- _Aim a_
Copy the records below verbatim, starting at the first line of the records and ending at the line that contains "coord(209,230)".

- _Extract provided_
---
Yeah, but it's going to be a mess. The person who sold you the car, at the VW dealership, unknowingly misrepresented the product to you. As a consumer under US law you are entitled to certain remedies (such as: the retailer has to take the product back). Then the dealer, who is not, under US law, a "consumer" and is also not identical to Volkswagen itself, has to seek relief from VW for providing it with the bogus merchandise in the first place. But in practice you're not going to be able to walk into the VW dealer and demand your money back, you'd have to take them to court, and there will probably be strong arguments on their side that the case is preempted by some other, much larger suit.
It will definitely be a mess. There are already class action suits in progress and I'm sure many more on the way. There is some precedent for buybacks and they typically take depreciation into account, though this is a whole other level of scandal so the rules may be different.

Fiat Chrysler recently announced a buyback as part of a consent decree with the NHTSA:

http://www.nbcnews.com/business/autos/fiat-chrysler-buy-back...

> As to how much money an owner might receive under the buy-back program, the consent order stated that FCA must "refund the purchase price paid by the first purchaser of the vehicle for purposes other than resale, less a reasonable allowance for depreciation, and not including the cost of modifications made to the vehicle after the first retail sale." To sweeten the deal, a 10 percent premium will be factored into the initial purchase price.

Not a bad deal actually and this was defect based, not fraud based. I think VW would be incredibly lucky to have such a settlement.

If the warranty/purchase agreement indemnifies the manufacturer against lost value, then they won't pay anything. Did you read the whole contract?
The law (in the USA, and many of its states, at least) prescribes what can and cannot be disclaimed in a warranty.
Depends on the consumer protection laws of Germany, but I doubt that bit of the contract would hold up in court.
---
- _Entries shown_

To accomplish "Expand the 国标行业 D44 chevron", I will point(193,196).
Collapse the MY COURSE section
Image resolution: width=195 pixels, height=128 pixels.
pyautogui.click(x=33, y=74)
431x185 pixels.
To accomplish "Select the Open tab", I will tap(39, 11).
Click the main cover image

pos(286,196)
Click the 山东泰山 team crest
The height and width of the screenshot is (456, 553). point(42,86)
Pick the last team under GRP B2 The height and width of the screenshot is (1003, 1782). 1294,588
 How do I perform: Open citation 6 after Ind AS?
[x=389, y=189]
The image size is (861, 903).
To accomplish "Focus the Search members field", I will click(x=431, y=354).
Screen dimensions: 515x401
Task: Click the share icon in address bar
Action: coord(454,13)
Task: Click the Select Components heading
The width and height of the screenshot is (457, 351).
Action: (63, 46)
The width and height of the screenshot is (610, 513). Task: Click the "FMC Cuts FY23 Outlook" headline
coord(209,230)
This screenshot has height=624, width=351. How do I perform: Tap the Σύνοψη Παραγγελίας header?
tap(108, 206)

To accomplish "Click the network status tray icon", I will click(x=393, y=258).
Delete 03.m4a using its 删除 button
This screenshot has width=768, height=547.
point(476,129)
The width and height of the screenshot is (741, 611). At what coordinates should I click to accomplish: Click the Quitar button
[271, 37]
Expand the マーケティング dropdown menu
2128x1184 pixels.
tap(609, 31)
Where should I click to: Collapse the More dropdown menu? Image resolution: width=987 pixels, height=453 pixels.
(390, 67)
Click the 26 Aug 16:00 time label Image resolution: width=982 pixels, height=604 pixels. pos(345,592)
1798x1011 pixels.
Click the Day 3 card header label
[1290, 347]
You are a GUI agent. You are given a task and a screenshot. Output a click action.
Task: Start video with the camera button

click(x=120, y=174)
---
- _Aim b_
Translate this sentence from the car-buyback discussion above into Spanish: "The law (in the USA, and many of its states, at least) prescribes what can and cannot be disclaimed in a warranty."

- _Expected output a_
To accomplish "Expand the 国标行业 D44 chevron", I will point(193,196).
Collapse the MY COURSE section
Image resolution: width=195 pixels, height=128 pixels.
pyautogui.click(x=33, y=74)
431x185 pixels.
To accomplish "Select the Open tab", I will tap(39, 11).
Click the main cover image

pos(286,196)
Click the 山东泰山 team crest
The height and width of the screenshot is (456, 553). point(42,86)
Pick the last team under GRP B2 The height and width of the screenshot is (1003, 1782). 1294,588
 How do I perform: Open citation 6 after Ind AS?
[x=389, y=189]
The image size is (861, 903).
To accomplish "Focus the Search members field", I will click(x=431, y=354).
Screen dimensions: 515x401
Task: Click the share icon in address bar
Action: coord(454,13)
Task: Click the Select Components heading
The width and height of the screenshot is (457, 351).
Action: (63, 46)
The width and height of the screenshot is (610, 513). Task: Click the "FMC Cuts FY23 Outlook" headline
coord(209,230)

- _Expected output b_
La ley (en EE. UU. y en muchos de sus estados, al menos) establece qué puede y qué no puede excluirse en una garantía.